→ **Work instruction**
Please reply with one number only: how many lines in the entries below contain the string "agent".
·····
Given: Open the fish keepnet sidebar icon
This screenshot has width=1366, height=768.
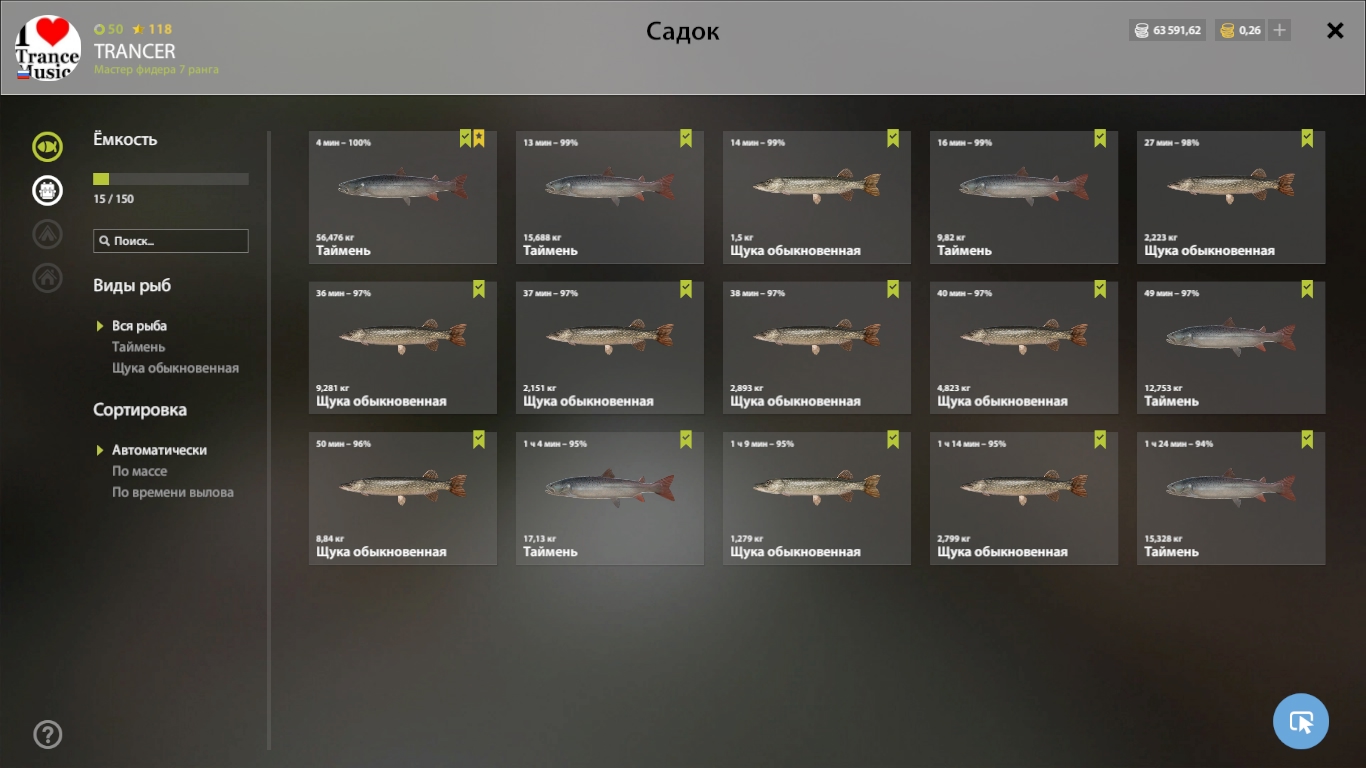Looking at the screenshot, I should click(x=47, y=147).
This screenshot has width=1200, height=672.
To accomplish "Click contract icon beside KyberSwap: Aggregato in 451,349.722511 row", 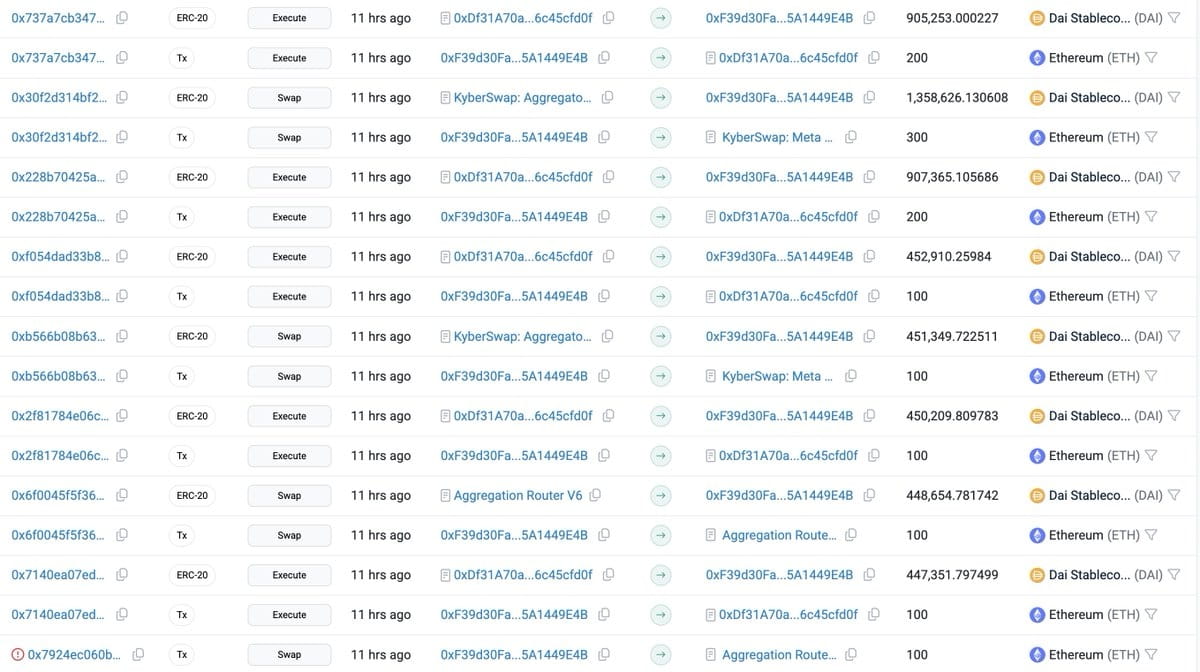I will [446, 336].
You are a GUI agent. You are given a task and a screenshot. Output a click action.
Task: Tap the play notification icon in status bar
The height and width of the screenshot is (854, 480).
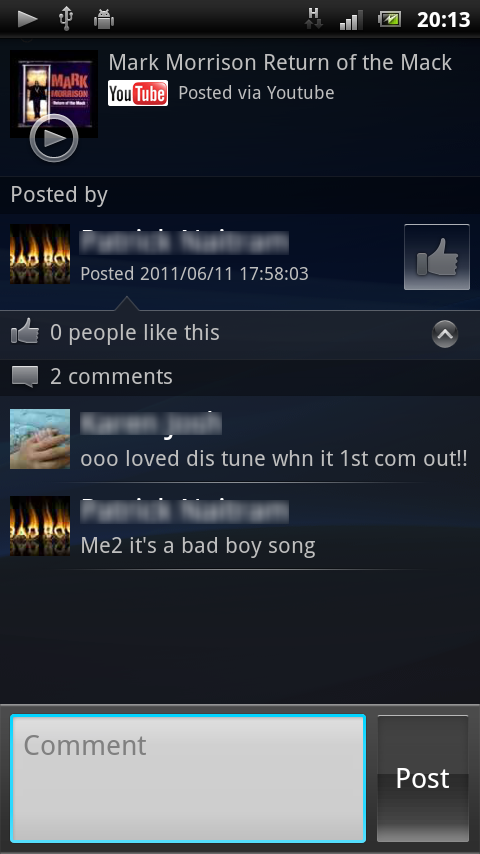tap(27, 19)
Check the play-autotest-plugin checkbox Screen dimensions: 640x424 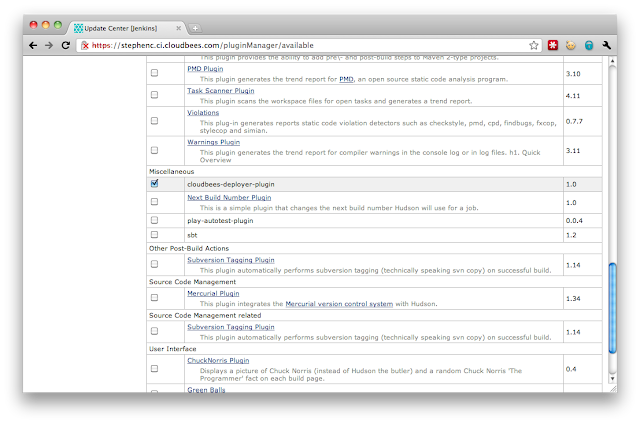(x=154, y=219)
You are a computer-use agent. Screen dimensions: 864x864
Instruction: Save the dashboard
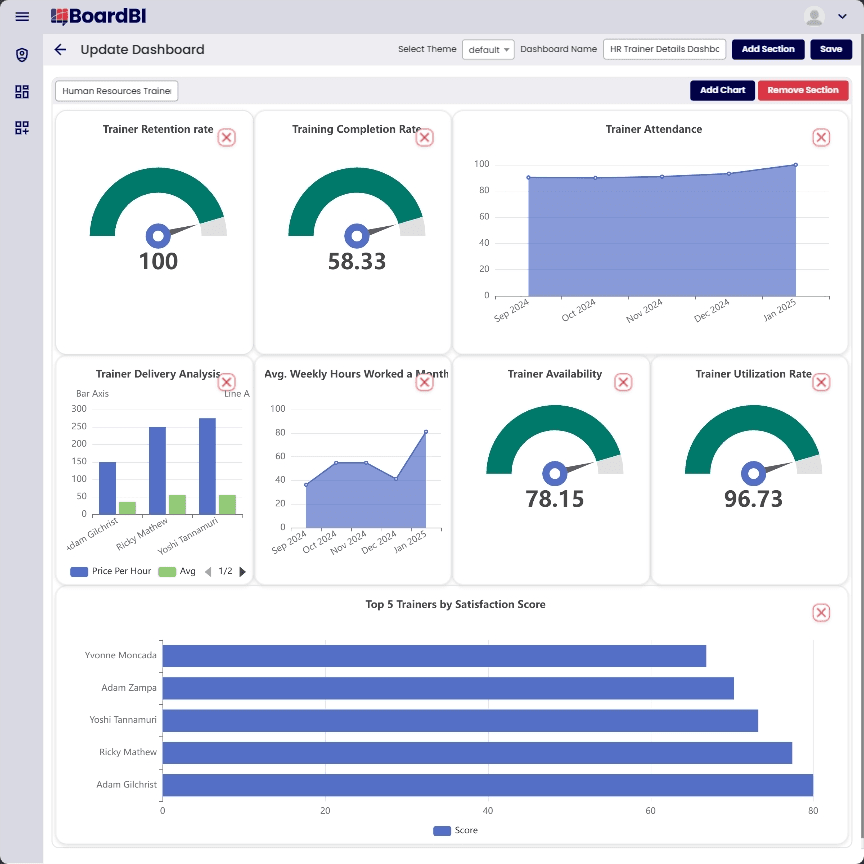pos(831,48)
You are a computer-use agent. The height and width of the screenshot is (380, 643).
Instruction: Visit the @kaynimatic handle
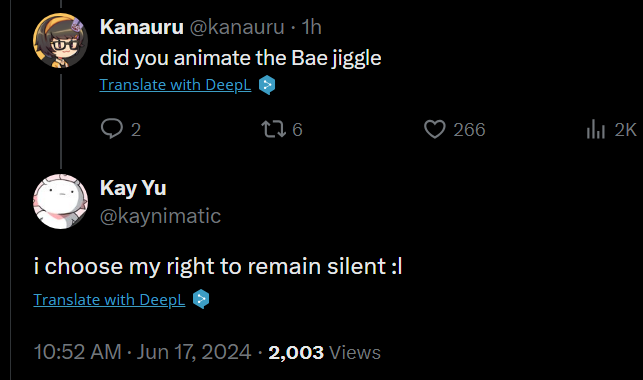pyautogui.click(x=160, y=216)
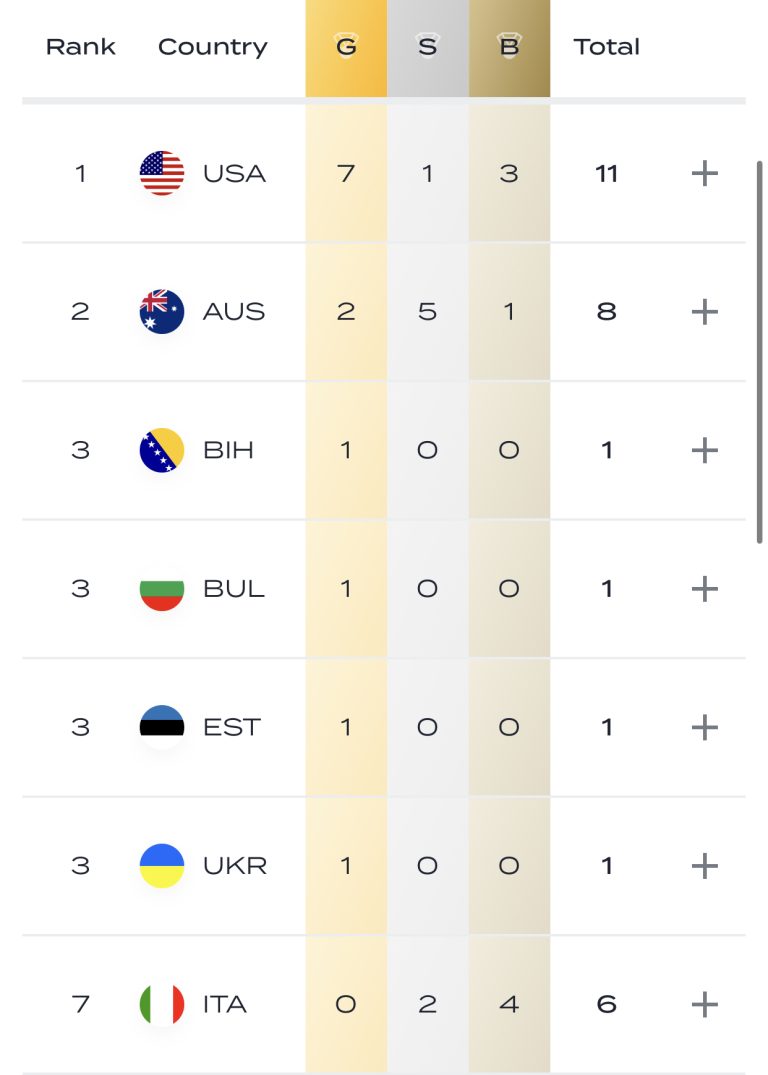The image size is (768, 1075).
Task: Expand the UKR row plus icon
Action: point(705,865)
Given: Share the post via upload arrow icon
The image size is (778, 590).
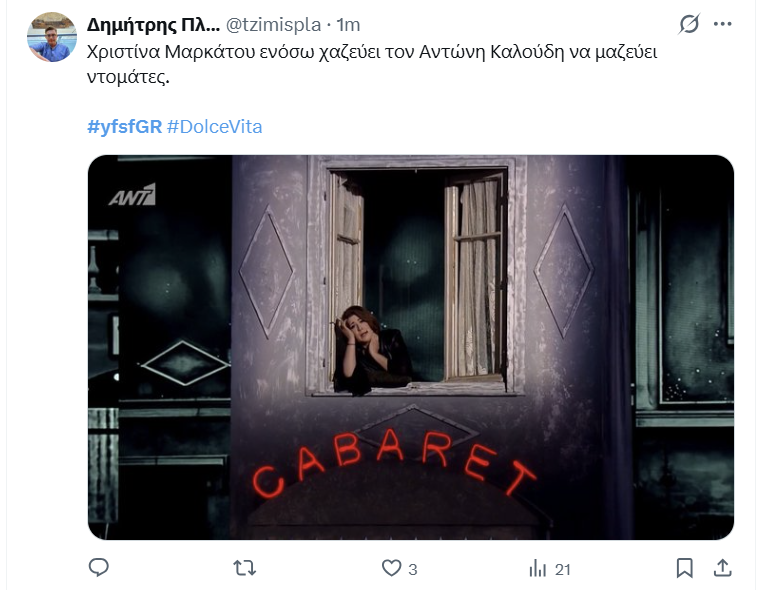Looking at the screenshot, I should pyautogui.click(x=722, y=568).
·····
→ **Your response**
3